This is a rare exercise in idealism for me
My co-editor, Sam Clegg, will likely roll his eyes as he reads the bleeding-heart liberalism gush from my pen onto an editorial page once heralded (no pun intended!) as a bastion of right-wing thought. There might be a snide reference in the online comments section to the river of tears that will soak the tie-dye shirts and salt the free-range eggs and vegetarian-fed bacon of many a Madison liberal as they read this article over breakfast.
But that’s just the response you’ll have to get used to if you’re going to talk about fair trade.
Hence, when the University of Wisconsin-Oshkosh decided last week to pledge its support for the fair trade movement and “provide as many fair trade products as possible,” it no doubt was aware that this fundamentally moral and ethical judgment would be countered with a cultural and political one.
Opponents might say it’s not so much that helping the poor is a bad thing, but that it’s so inappropriate for a university to take such a stance on, well … a political issue.
But that’s where the opponents are wrong. Fair trade is not about politics. It’s not about union bosses bullying politicians into voting for protectionism or Democratic candidates speaking vaguely about “tax loopholes” that are shipping American jobs overseas. It is not limited to a faction of campus hippies, whose academically fashionable positions on fair trade and cage-free chickens are merely fronts for their real goals of free love and stem-free cannabis.
The fair trade movement is about people taking small but meaningful action to push commerce in the right direction.
In short, the idea of fair trade is to promote higher standards for the treatment of the environment, workers and their communities. It can be accomplished by a unique business model in which the buyer — UW-Oshkosh in this case — establishes a direct relationship with the producers — whether they are coffee farmers in Nicaragua or sugar harvesters in Malawi. By cutting out the corporate “middlemen,” the buyer can offer a price to the producers that covers at least the costs of production and often results in additional income that the producers can invest in their communities.
Covers the cost of production? Isn’t that obvious? No, not in the case of most small farmers in developing countries. World market prices fluctuate because of a variety of different factors, and small farmers are the most vulnerable to the whims of free trade. As a result, millions in developing countries are in a state of perpetual debt, trying in vain each year to make up for the losses of the previous harvest. Often they cash in at a loss to a multinational corporations and go work for near-dirt wages for the plantations providing coffee for Starbucks and Caribou.
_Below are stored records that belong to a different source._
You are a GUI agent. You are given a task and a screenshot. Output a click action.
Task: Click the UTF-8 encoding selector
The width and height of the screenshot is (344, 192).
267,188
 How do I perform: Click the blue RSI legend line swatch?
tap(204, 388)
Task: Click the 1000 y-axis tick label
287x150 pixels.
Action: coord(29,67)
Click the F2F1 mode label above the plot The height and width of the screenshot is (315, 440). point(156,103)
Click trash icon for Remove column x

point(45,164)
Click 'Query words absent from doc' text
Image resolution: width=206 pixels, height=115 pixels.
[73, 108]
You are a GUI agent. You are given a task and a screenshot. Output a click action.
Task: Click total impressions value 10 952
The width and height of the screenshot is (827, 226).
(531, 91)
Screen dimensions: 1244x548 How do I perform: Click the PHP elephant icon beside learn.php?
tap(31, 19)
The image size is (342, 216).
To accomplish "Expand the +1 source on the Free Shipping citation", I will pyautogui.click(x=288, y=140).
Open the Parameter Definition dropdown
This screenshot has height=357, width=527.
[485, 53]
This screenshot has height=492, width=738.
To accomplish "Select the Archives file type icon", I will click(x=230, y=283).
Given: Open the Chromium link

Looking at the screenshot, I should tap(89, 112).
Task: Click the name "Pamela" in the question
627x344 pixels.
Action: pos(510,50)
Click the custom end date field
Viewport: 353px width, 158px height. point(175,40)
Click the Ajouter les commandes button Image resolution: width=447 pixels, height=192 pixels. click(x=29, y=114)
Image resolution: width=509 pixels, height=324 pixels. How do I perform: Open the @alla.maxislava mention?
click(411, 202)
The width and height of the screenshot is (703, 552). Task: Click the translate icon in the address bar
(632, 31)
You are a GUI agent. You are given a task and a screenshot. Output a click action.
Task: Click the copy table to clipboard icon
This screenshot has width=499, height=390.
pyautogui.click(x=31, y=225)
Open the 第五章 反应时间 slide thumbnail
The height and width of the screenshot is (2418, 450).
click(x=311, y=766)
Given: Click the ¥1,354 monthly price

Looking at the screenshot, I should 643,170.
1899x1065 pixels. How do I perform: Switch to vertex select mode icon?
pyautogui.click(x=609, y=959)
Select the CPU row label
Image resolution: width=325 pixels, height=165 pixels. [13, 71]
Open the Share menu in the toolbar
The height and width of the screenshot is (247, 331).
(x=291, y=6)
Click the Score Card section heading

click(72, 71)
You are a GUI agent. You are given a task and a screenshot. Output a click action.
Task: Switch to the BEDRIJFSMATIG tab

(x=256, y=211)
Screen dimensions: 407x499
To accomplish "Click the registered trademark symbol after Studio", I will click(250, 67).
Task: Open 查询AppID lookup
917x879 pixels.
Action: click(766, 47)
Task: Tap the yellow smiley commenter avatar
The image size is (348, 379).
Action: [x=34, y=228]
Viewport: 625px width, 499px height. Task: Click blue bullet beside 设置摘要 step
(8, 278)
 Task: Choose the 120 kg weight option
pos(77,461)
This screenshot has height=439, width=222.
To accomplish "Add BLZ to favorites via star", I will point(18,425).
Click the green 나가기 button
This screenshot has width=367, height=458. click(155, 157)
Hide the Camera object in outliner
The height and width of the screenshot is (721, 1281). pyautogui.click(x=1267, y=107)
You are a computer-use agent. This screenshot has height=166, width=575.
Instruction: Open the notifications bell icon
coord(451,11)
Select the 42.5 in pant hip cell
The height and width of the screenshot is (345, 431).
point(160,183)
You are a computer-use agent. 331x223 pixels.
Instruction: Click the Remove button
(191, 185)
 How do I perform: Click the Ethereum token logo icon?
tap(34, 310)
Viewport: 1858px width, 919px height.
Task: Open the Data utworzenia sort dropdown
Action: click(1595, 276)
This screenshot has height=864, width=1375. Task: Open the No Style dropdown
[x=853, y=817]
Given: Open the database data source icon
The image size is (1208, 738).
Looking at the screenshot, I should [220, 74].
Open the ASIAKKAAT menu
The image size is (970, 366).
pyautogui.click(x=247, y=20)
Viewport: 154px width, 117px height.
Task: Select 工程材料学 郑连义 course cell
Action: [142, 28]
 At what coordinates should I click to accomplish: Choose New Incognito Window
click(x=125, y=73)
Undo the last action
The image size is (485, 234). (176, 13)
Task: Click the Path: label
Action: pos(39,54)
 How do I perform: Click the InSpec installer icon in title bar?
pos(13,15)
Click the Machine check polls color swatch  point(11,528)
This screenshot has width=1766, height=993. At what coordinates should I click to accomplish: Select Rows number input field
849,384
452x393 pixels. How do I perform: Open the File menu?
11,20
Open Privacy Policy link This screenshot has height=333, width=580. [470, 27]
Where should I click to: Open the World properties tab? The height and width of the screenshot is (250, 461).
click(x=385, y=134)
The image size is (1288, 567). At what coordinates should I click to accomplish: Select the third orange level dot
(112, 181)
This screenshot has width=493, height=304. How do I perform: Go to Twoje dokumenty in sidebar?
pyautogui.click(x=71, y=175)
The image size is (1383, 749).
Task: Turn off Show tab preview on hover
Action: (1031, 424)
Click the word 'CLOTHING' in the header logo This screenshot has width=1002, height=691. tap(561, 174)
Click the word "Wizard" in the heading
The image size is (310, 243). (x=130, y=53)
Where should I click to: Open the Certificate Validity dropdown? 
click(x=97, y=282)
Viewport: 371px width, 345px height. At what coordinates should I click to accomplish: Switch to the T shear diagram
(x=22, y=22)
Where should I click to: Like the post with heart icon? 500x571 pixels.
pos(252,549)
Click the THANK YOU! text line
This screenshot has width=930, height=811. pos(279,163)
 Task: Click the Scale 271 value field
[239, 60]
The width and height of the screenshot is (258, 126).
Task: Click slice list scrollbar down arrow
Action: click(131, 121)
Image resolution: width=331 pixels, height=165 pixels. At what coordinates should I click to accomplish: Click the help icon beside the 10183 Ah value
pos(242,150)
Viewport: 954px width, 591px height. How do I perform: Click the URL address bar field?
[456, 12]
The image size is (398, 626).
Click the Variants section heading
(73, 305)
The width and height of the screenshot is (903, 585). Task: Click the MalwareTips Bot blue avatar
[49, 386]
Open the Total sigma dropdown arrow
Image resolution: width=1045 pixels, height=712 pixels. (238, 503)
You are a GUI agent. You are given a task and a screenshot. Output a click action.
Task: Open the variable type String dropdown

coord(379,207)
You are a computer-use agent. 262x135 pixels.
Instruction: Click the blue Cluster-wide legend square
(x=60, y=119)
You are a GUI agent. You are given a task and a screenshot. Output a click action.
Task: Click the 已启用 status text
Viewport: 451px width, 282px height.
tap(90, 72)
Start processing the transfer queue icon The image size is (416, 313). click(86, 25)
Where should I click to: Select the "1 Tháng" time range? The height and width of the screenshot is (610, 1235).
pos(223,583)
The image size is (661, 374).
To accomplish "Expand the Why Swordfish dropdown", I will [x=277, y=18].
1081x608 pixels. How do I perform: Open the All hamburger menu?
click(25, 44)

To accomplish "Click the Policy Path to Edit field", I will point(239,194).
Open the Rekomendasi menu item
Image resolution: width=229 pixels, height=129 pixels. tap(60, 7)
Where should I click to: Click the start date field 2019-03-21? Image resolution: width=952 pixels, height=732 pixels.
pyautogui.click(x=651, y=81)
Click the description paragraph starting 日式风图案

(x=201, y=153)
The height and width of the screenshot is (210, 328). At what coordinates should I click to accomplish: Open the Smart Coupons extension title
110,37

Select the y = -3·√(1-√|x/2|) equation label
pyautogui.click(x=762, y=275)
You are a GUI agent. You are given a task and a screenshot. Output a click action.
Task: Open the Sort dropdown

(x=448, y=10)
Fair trade seeks to work for the benefit of the producers as well as the consumers, often working with co-operatives in third-world communities who use the profits of their trade to invest in sustainable development for future generations. This means sending their kids to school instead of sweatshops. It means using farming methods that benefit the environment long-term instead of the slash-and-burn tactics that often define third-world cash crop harvesting.
Fair trade is not a stubborn defiance of globalization, it is a savvy exploitation of globalization for the benefit of those at the bottom of the corporate ladder.
Moreover, fair trade does not undermine the free market — it merely pushes it in a positive direction. The corny attempts Starbucks makes to convince us they are earth-friendly or worker-friendly are evidence of the effectiveness of the fair trade movement. What begins as a self-righteous hippy initiative benefiting a few farmers in Nicaragua can expand to a global trend of increased standards for workers and the environment.
What will the cost be to Oshkosh? We don’t quite know yet. But the argument that the plan will unfairly burden the students is hard to make when the only fair trade products currently available are several citrus fruits, grapes, coffee, sugar, chocolate and cotton. If fair trade indeed causes prices to rise slightly — which it often does not — students will not be starving as a result.
Dozens of European universities are already “fair trade approved,” using their purchasing power to empower some of the world’s poorest. UW-Oshkosh became the pioneer of the American movement last week. Hopefully, UW-Madison will follow suit.
Jack Craver ([email protected]) is a junior majoring in history.